The Wire

In the 20th century, musicians began exploring the inner nature of sound. Music had long spoken the language of tones – fixed, stable pitches, defined through melody, harmony and rhythm. But Western art music, through the work of Debussy, Varese, Messiaen and Stockhausen, began probing alternatives. Varèse used batteries of percussion to subvert traditional orchestral sonority, so that – as Jonathan Harvey commented – “there’s no longer a sharp division between ‘noise’ and ‘musical tone'”. By the mid-1970s, French composers Hugues Dufourt, Gérard Grisey and Tristan Murail, and Romanian composer Horatiu Rädulescu, were analysing the sound spectrum. Dufourt described their work as “musique spectrale” and the movement became known as spectralism – music that works with the harmonic spectrum.

L’Origine Du Monde – Marilyn Nonken’s third exploration of spectral piano music for Métier – is a superb release. It features The NYU Contemporary Music Ensemble conducted by Jonathan Haas, and was recorded at Troy Music Hall in Upstate New York. The venue’s blend of clarity with warmth is necessary for spectralism’s focus on harmonics. In the works assembled here, physicality of performance is inseparable from musical sensuousness.

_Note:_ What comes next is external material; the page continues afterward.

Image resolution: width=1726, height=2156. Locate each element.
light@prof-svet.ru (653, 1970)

Rädulescu described spectral techniques as “a conceptual reply… to Pythagoras”. The Greek thinker had discovered that a string’s natural harmonics divide into mathematical proportions. Thus the ratios of the first three overtones of the harmonic series became the main intervals of the musical scale, the octave, fifth and fourth. But for the spectralists, the equal temperament system of major and minor keys led composers on a false path.

Spectralists turn back to something closer to the natural harmonic series. Every note or tone is the fundamental, lowest tone, of its own harmonic series or spectrum of over tones, which – they believe – equal temperament distorts in its drive to uniformity. But they mostly extend equal temperament rather than abandoning it, using quartertone or sixthtone approximations to the ideal pure pitch (there are parallels here with how serialism treats tonality). Spectralists also work with distorted spectra and inharmonic spectra (or noise).

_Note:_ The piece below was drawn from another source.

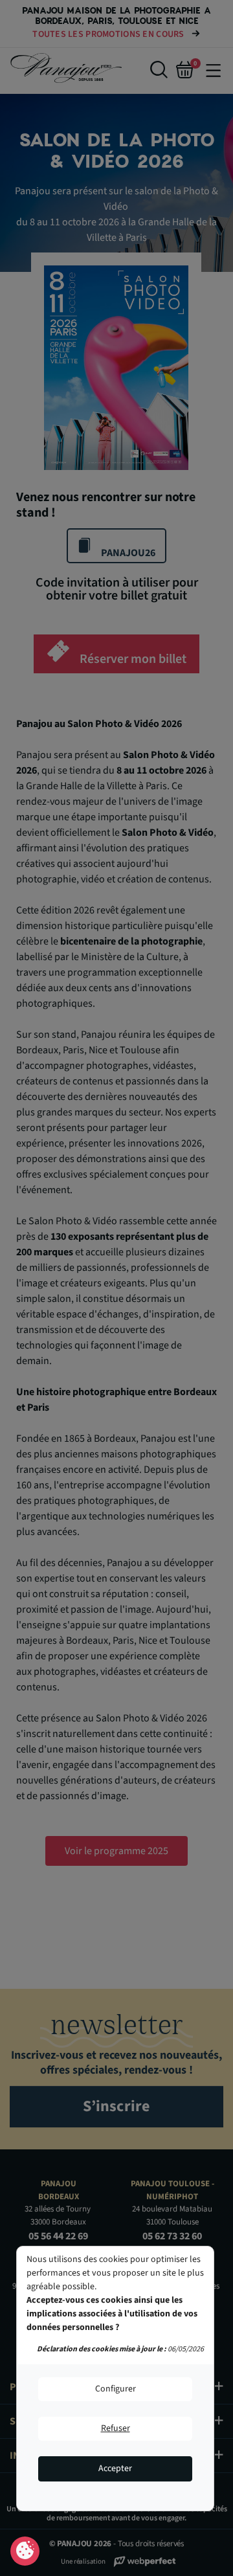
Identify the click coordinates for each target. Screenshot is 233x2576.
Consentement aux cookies (25, 2551)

Like his colleagues, Dufourt analyses sound as a physical and psychological experience, and the pieces on his Métier album reflect his philosophy of “sculpting a block of sound”, to quote Tristan Murail. Thus spectralism can be defined as form of high modernism that sculpts sound, creating space gesture, timbre and nuance.

The outstanding composition is Dufourt’s ensemble piece L’Origine Du Monde (2004). It’s inspired by Gustave Courbet’s painting of 1866, which depicts the female genitalia – both painting and composition are confrontational. The uses spectral techniques to amplify the piano’s overtones, blending them with exotic, microtonally inflected percussion to create a hieratic, imperious composition. It’s a powerful construction with a wonderfully elastic tension that rises with miraculous pacing to a roiling climax.

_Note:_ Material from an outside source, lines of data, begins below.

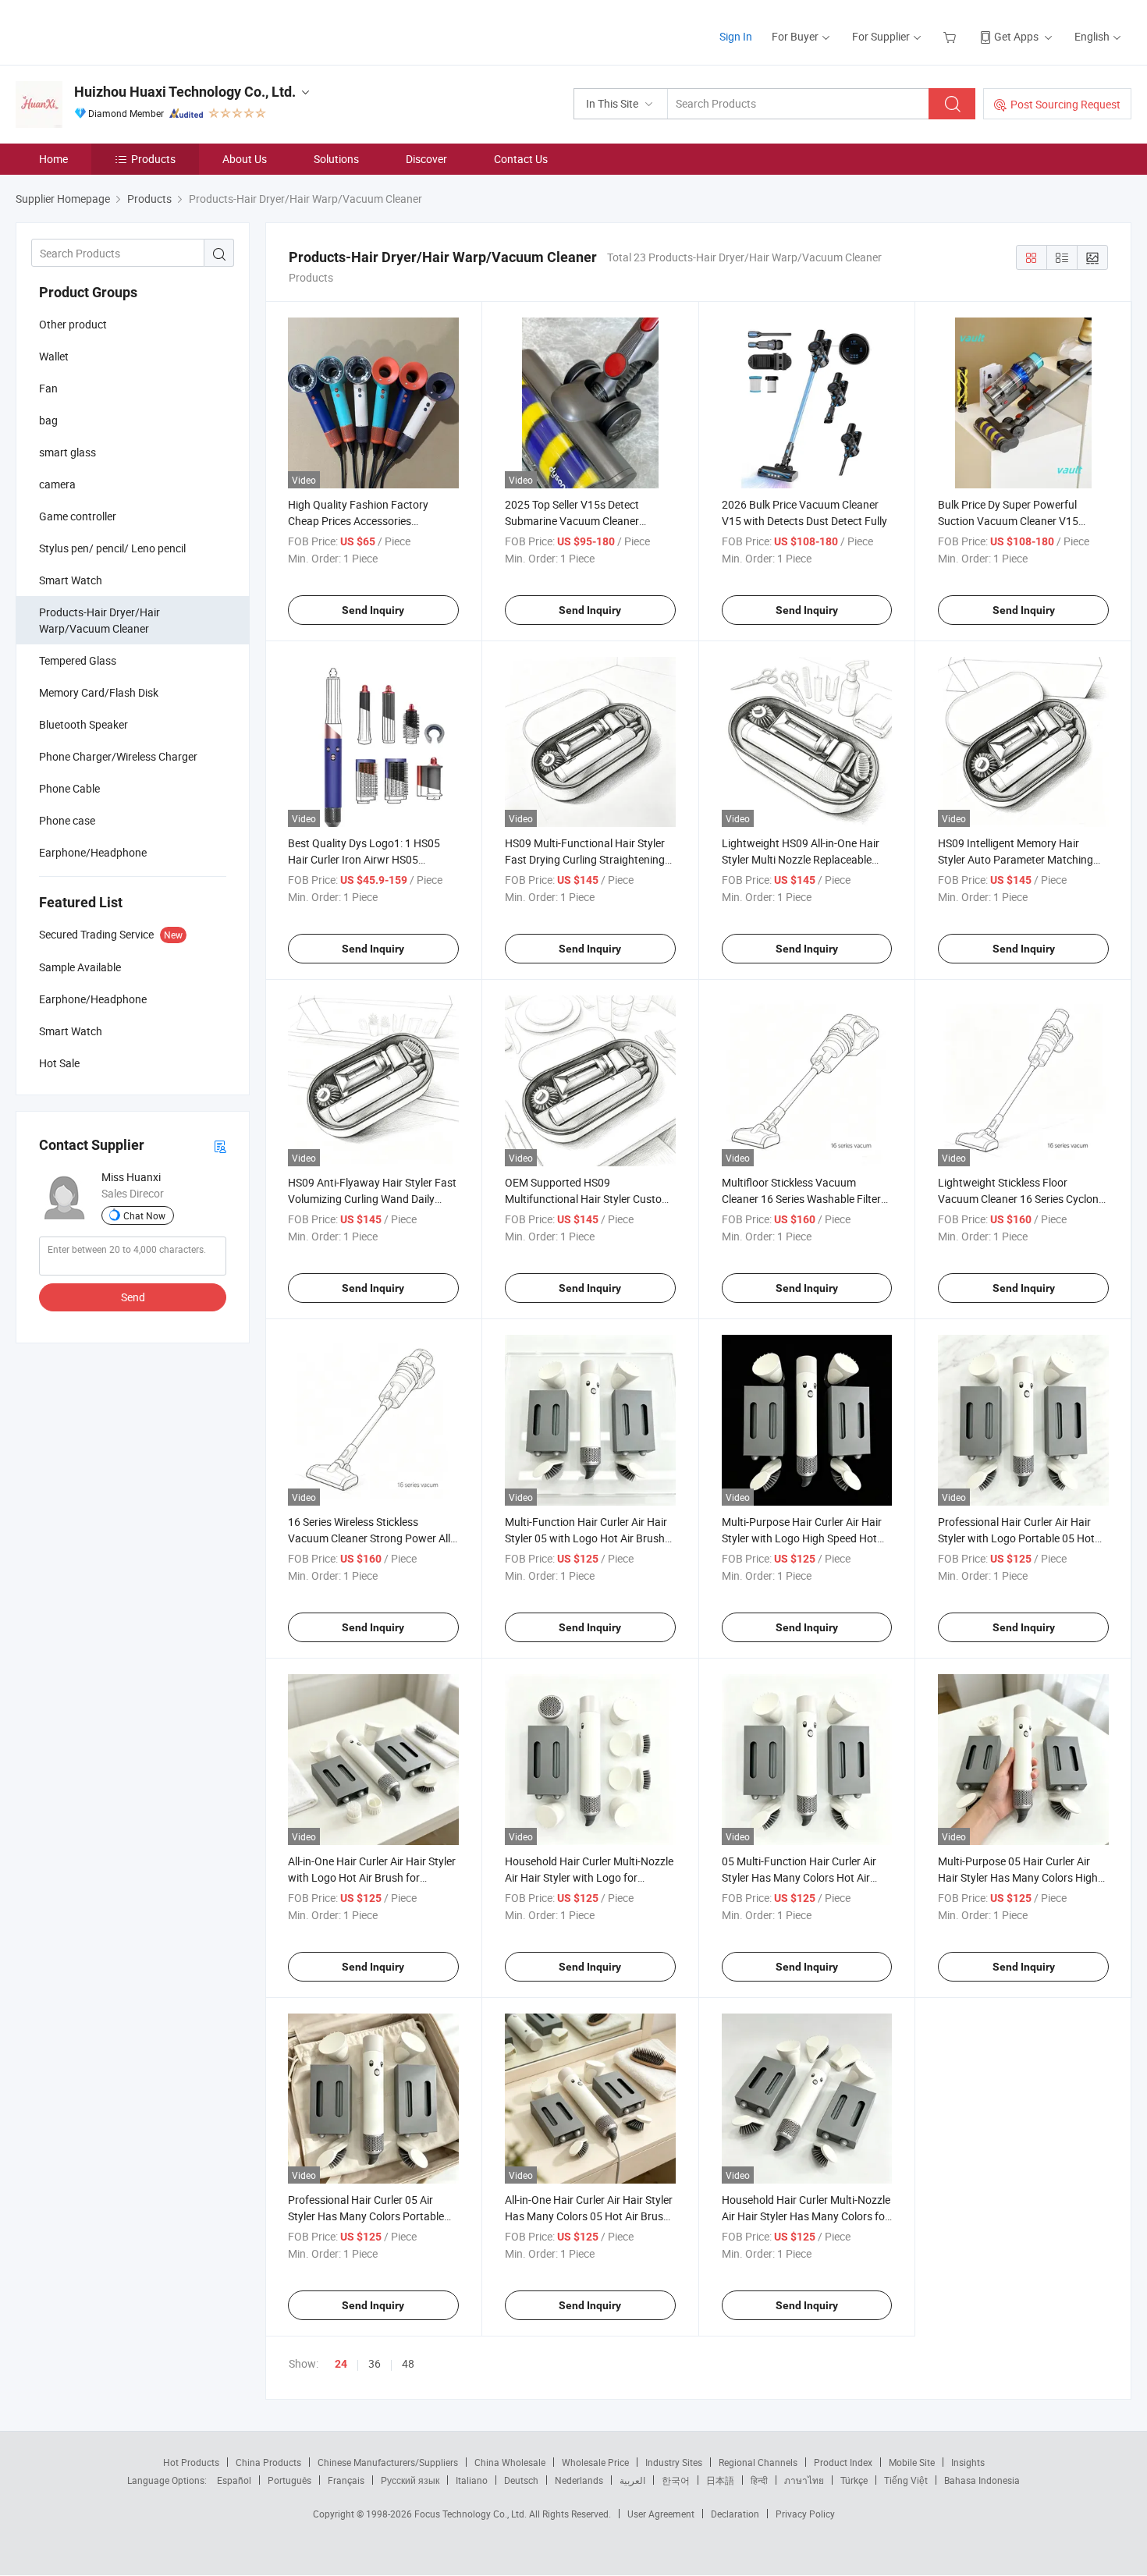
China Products (268, 2462)
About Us (244, 158)
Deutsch (521, 2480)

Meeresstille (1997) is a lugubrious, almost entropic depiction of the superficial stillness of a calm sea, while Rastlose Liebe (2000) unleashes a merciless storm. In An Schwager Kronos (1994) Dufourt refers to Goethe’s portrayal of time as a coachman; the resonating piano is pushed close to distortion, yet sensitive pedalling highlights the piece’s structure. The album concludes with Tombeau De Debussy (2019), a haunting tribute to the proto-spectralist master.

Thanks to Stockhausen’s work of the 50s and 60s, spectralism is often linked with electronic composition, where frequencies can be measured precisely. But though their orchestral sounds are often electronic, Dufourt, Grisey and Murail mostly use acoustic instruments. Helmut Lachenmann’s “musique concrète instrumentale”, from a similar era, exhibits the same paradox.

Where spectral qualities are dominant, the music is often slow and static, but that’s not Dufourt’s imaginative way – this is full of Romantic Sturm und Drang. As has been said, Dufourt reveres tradition without being traditional. Like the best music (and art) based on a theory, his compositions work – and for must work – even if you don’t know the theory. Most listeners will enjoy them for their compelling sensuous qualities.